— Screenshot grounding data —
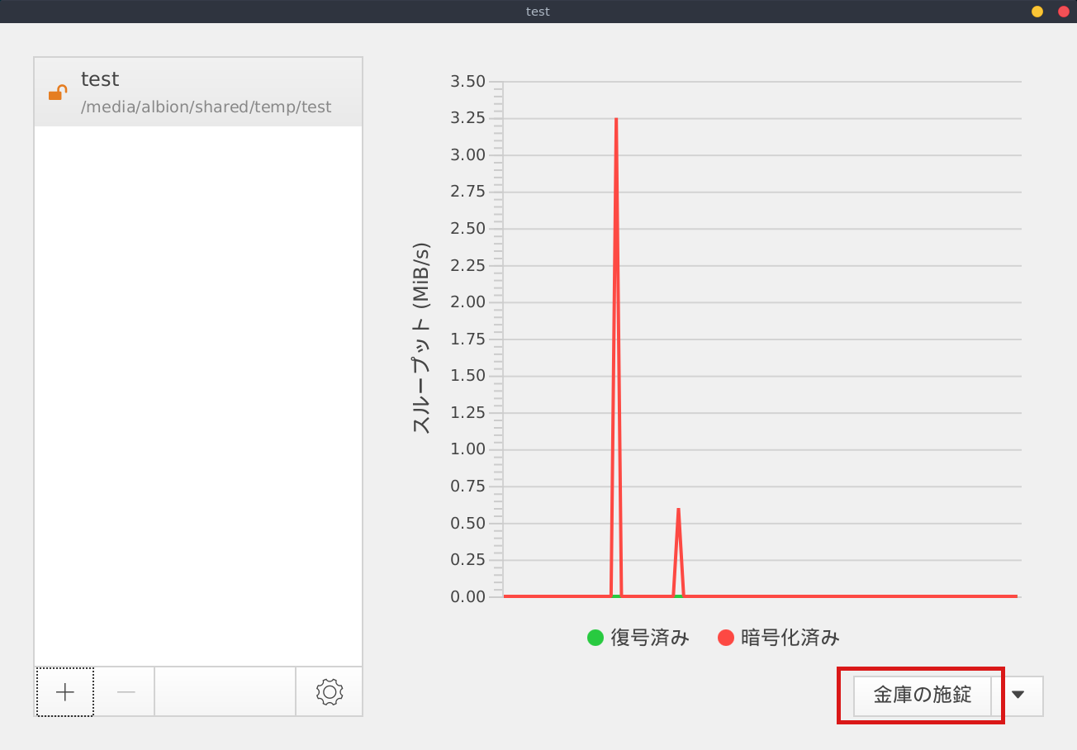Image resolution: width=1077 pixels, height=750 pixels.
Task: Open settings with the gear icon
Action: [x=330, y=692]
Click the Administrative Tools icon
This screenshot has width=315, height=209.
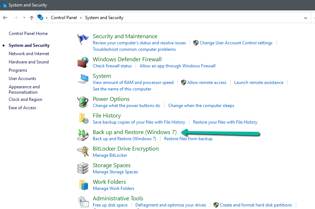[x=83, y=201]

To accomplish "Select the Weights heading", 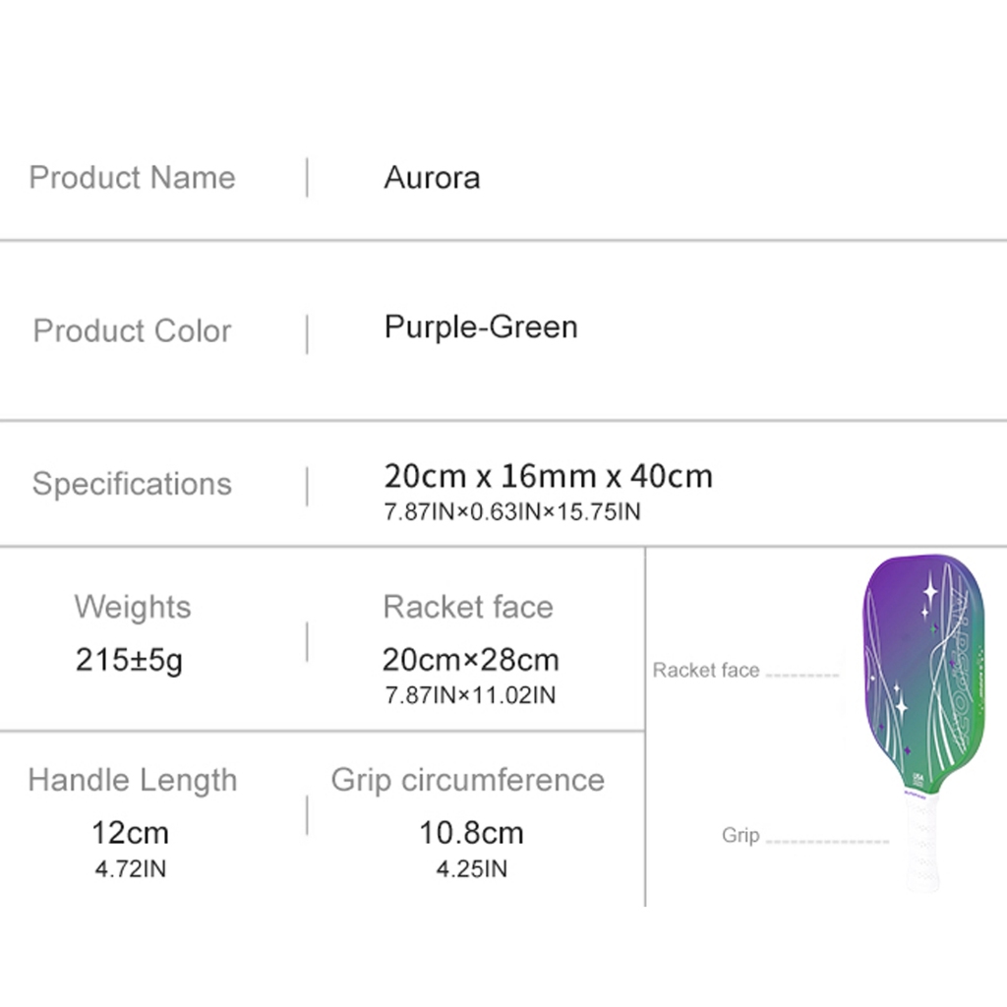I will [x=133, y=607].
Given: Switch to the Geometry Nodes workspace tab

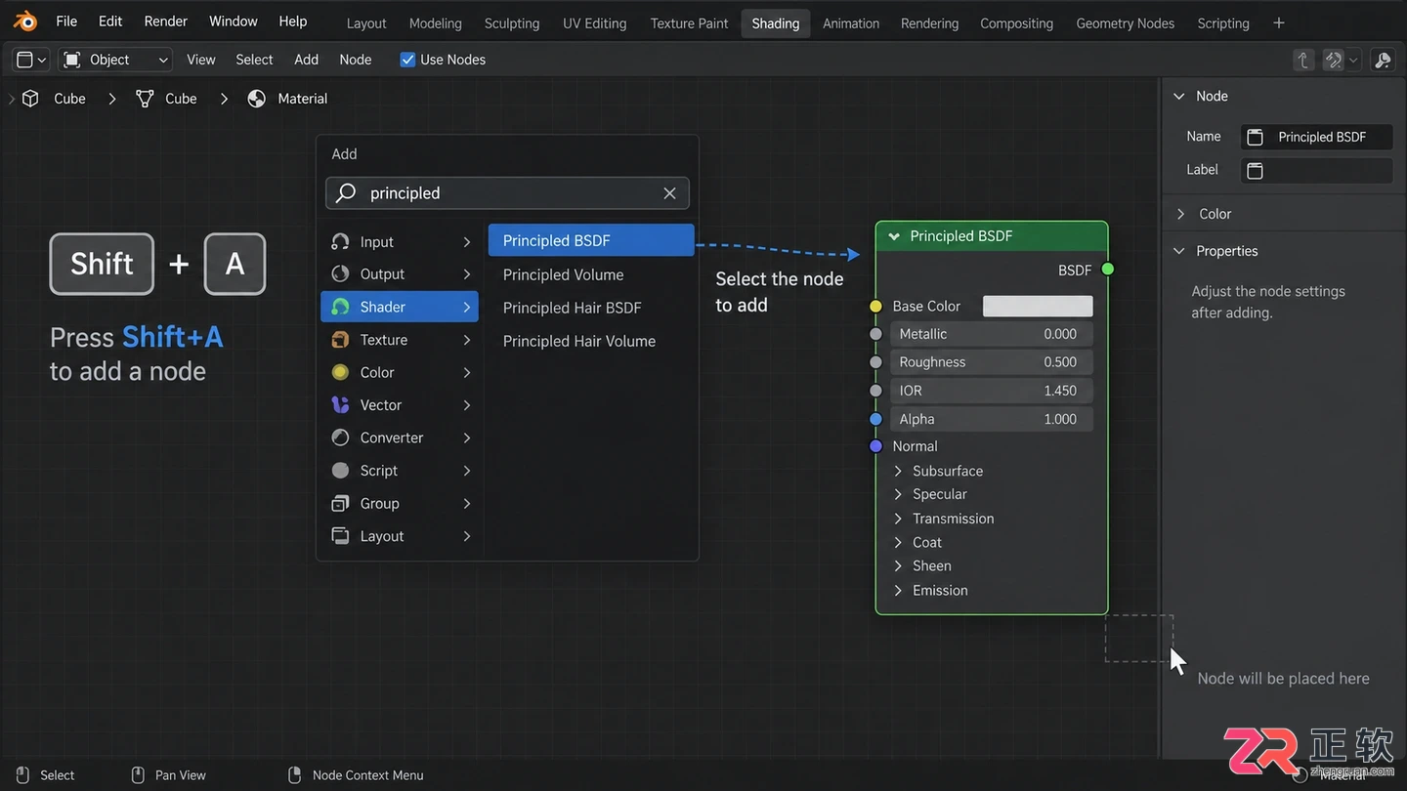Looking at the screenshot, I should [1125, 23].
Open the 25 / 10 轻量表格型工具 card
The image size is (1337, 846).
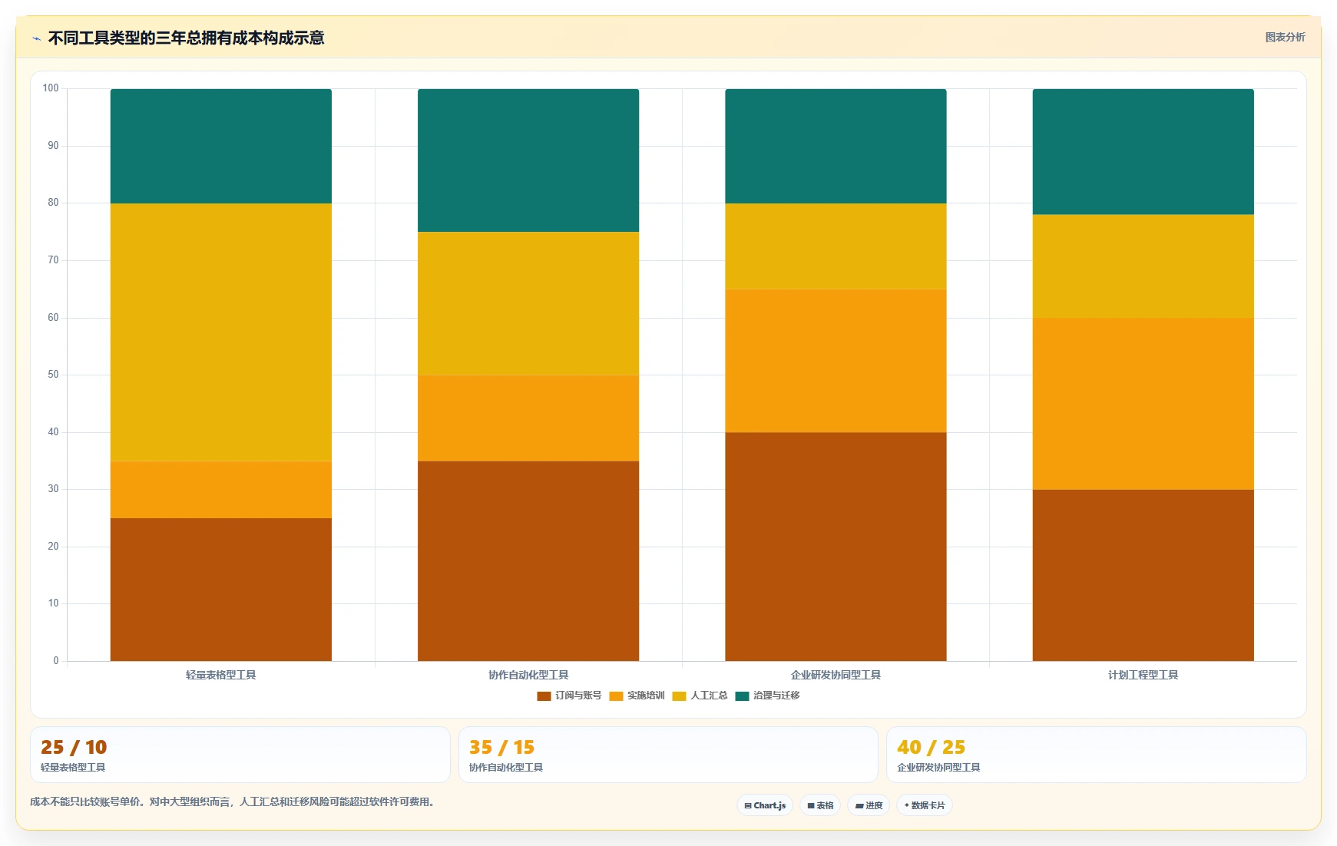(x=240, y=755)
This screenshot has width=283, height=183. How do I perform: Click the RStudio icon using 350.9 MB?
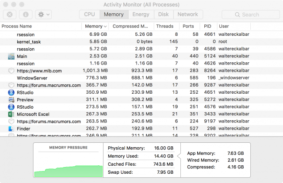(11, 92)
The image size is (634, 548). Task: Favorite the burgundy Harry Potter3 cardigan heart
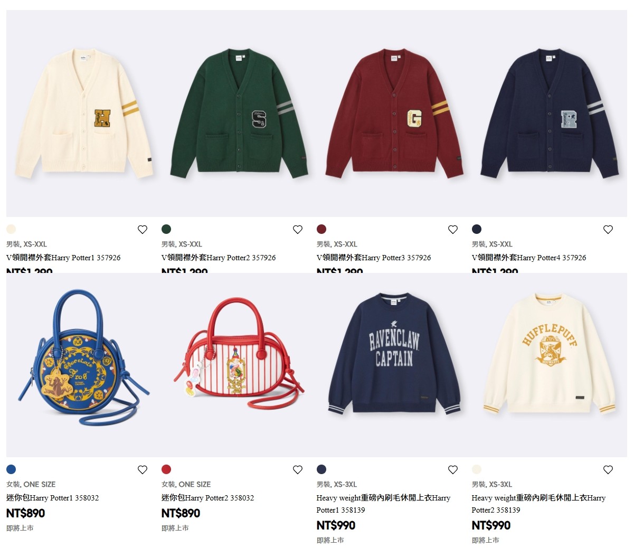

— TRY IT —
With the pictures left out, copy exactly the lines from the one containing "The image size is (1337, 846)." through the final line of the records above, both included.

— WRITTEN RESPONSE —
The image size is (1337, 846).
(x=240, y=755)
This screenshot has width=283, height=183. How do I perform: Click the RStudio icon using 350.9 MB?
(11, 92)
The image size is (634, 548). Task: Favorite the burgundy Harry Potter3 cardigan heart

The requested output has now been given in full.